Once I answered the call to teach, I have lived that passion every day in its various forms. The adage, “To teach a child is to touch the future,” has guided me and anchored me in my commitment to each individual student regardless of subject, curriculum, and exams. The absence of daily interaction with my students has also taught me an important lesson.
These students are my hope.
Knowing a child is knowing the future. Hearing their curiosity about the way things work is not something relegated to the lower grades revolving around how plants grow or planes fly. Curiosity lives among the older students as well. In my Government class, students ask why a member of Congress has so much power or how a particular President can get away with a certain behavior. They want to know where in the Constitution the rights of individuals and individual states are addressed. Just as the child holding the worm in the middle of a patch of strawberries might examine its life and purpose, my students wonder at the life and purpose of a nation and its constitution.

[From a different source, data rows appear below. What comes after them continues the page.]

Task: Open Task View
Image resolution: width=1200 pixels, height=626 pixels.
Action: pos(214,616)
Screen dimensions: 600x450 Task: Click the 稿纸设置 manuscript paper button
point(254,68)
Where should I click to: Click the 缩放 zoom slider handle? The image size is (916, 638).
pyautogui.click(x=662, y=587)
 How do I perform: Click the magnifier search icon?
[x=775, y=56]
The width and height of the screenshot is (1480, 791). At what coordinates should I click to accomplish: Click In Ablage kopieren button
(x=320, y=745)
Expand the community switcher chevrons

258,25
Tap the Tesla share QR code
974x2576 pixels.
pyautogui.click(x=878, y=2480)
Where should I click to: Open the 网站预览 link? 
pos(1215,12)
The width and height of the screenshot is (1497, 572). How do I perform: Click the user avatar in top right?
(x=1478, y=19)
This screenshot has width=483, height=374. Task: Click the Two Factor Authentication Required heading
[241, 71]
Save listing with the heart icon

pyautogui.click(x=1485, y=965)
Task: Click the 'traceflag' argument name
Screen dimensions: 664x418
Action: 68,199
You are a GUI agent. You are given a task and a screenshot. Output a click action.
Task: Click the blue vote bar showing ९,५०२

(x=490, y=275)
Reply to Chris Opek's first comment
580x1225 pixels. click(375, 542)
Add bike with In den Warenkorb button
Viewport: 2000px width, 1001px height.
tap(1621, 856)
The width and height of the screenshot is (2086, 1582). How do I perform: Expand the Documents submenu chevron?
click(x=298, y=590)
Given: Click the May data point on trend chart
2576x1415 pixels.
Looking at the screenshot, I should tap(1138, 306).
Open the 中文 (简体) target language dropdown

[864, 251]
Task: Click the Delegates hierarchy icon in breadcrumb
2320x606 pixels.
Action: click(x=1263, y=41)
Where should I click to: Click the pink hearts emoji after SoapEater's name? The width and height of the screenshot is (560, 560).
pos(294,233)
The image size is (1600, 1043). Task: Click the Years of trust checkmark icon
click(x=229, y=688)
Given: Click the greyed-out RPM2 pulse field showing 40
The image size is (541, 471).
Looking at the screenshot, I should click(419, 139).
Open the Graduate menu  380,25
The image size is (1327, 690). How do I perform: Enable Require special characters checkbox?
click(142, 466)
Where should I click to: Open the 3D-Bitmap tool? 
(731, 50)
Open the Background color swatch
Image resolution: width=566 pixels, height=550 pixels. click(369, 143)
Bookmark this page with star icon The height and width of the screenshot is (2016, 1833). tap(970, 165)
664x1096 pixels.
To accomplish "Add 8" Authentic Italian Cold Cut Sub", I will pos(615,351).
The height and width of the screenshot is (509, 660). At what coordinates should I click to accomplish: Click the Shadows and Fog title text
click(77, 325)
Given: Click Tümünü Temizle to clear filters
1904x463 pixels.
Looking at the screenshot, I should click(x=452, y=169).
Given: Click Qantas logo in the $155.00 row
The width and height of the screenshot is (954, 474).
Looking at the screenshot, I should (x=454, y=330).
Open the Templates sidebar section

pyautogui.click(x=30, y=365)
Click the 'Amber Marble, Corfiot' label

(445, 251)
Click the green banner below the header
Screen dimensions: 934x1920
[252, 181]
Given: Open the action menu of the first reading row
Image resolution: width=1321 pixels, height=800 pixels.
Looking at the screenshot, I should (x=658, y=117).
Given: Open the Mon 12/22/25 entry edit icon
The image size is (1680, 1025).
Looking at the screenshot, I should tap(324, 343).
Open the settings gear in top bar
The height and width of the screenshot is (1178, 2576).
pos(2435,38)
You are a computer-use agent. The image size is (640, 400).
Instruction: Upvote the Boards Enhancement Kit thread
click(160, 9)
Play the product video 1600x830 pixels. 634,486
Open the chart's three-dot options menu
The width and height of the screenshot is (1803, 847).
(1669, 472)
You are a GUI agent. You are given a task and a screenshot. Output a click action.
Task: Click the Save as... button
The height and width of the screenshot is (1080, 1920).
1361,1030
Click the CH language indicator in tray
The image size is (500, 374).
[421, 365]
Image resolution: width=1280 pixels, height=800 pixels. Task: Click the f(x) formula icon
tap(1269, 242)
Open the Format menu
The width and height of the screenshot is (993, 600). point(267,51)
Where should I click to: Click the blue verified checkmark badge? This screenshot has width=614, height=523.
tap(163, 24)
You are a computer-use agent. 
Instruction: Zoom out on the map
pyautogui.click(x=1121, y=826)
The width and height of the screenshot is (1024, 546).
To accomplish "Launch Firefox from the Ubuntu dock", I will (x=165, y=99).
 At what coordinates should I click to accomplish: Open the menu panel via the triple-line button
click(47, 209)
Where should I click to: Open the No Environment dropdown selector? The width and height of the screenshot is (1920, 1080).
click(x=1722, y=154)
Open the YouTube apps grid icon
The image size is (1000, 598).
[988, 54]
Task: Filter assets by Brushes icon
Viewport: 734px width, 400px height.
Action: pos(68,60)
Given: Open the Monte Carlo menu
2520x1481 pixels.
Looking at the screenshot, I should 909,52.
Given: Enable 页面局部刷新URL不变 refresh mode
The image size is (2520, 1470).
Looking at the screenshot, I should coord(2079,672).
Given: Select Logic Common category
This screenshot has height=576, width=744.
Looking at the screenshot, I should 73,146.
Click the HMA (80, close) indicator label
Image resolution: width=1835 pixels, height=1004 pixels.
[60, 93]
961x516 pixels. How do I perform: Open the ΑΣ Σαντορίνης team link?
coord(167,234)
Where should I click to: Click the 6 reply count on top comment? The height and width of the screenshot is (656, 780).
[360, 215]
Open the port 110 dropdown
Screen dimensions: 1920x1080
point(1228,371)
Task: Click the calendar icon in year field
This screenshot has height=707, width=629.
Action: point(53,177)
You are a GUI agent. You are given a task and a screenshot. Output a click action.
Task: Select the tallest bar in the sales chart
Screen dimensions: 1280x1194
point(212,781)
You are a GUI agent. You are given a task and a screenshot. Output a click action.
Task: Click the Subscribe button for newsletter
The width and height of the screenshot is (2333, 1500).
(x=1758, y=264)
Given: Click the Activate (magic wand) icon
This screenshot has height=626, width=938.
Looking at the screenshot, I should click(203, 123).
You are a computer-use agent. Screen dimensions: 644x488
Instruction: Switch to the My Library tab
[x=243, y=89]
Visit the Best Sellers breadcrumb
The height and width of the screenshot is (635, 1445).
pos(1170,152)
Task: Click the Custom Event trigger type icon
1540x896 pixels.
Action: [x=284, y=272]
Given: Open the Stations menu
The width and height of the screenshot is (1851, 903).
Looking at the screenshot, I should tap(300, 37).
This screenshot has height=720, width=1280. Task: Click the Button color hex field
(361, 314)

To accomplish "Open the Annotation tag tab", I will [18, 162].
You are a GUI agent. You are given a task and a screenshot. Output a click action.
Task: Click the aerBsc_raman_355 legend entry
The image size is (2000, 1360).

Living without seeing them, teaching via a PowerPoint or video and its dearth of interactions feels like a series of deaths to my great big hope. Compounded daily, the fulfillment of teaching loses its substance. What is learning without inquisitiveness? What is growth when you can’t see the kernel and the soil where the question began? Do questions even exist in the atmosphere of the internet, a global forum lacking organic matter, heart-filled wonder, brain-driven instruction, and peer-to-peer dialogue about a subject?
This morning, I rode with my son to music rehearsal for church tomorrow where he will be playing with a group of his peers. My heart burst at the thought of seeing students and I realized what was missing: hope.

These students are our hope for the future. When I hear the questions they ask in class, I want to shout from the rooftops: Listen to this, Great World! Listen to these thinkers! They ponder! They ask! They consider! They deliberate! They care…and they’re kind!
Every day when I hear them grapple with the answers, I see hope. Every day when I hear them exchange healthy dialogue about contentious ideas, I hear hope. And when I forget, their feedback reminds me: My favorite days are when we debate and discuss and disagree about difficult ideas. My students remind me: There is hope. They are hope. I have hope.

To the adage “To teach a child is to touch the future,” I would add: To teach a child is to know hope for the future.
To the Class of 2020, thank you for one more lesson, for teaching me and giving me reason to hope. Good luck. You are amazing. You’ve got this.